* _Element and text position data_:
## START

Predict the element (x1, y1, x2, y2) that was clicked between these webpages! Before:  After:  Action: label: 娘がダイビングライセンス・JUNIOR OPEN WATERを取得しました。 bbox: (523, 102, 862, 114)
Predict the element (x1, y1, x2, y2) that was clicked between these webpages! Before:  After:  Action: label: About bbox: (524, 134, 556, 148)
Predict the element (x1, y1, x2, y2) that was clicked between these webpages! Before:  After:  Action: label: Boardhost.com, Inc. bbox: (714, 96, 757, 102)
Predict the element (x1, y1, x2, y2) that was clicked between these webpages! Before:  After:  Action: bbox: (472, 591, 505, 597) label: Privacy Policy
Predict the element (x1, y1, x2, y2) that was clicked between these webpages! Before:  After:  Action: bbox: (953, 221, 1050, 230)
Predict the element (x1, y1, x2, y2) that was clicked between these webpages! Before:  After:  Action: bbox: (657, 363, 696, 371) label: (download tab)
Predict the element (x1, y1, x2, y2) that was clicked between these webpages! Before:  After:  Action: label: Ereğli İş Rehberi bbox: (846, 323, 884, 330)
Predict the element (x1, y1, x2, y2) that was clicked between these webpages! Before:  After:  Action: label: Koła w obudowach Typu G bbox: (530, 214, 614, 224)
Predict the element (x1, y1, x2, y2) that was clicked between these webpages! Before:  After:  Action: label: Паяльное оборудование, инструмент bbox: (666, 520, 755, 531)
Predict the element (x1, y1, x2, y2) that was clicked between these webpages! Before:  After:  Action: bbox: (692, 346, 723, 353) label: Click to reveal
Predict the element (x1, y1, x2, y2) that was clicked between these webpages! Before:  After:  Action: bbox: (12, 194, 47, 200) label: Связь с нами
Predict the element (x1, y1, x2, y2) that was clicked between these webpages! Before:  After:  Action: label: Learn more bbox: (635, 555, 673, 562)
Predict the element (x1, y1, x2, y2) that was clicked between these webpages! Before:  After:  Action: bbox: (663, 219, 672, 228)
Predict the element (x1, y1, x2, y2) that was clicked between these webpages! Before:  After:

## END

* _WHAT YOU WILL DO_: Output verbatim the lines of data from the line containing "323, 884, 330)" through the end of the data, including both ends.

* _TASK SOLUTION_:
Predict the element (x1, y1, x2, y2) that was clicked between these webpages! Before:  After:  Action: label: Ereğli İş Rehberi bbox: (846, 323, 884, 330)
Predict the element (x1, y1, x2, y2) that was clicked between these webpages! Before:  After:  Action: label: Koła w obudowach Typu G bbox: (530, 214, 614, 224)
Predict the element (x1, y1, x2, y2) that was clicked between these webpages! Before:  After:  Action: label: Паяльное оборудование, инструмент bbox: (666, 520, 755, 531)
Predict the element (x1, y1, x2, y2) that was clicked between these webpages! Before:  After:  Action: bbox: (692, 346, 723, 353) label: Click to reveal
Predict the element (x1, y1, x2, y2) that was clicked between these webpages! Before:  After:  Action: bbox: (12, 194, 47, 200) label: Связь с нами
Predict the element (x1, y1, x2, y2) that was clicked between these webpages! Before:  After:  Action: label: Learn more bbox: (635, 555, 673, 562)
Predict the element (x1, y1, x2, y2) that was clicked between these webpages! Before:  After:  Action: bbox: (663, 219, 672, 228)
Predict the element (x1, y1, x2, y2) that was clicked between these webpages! Before:  After:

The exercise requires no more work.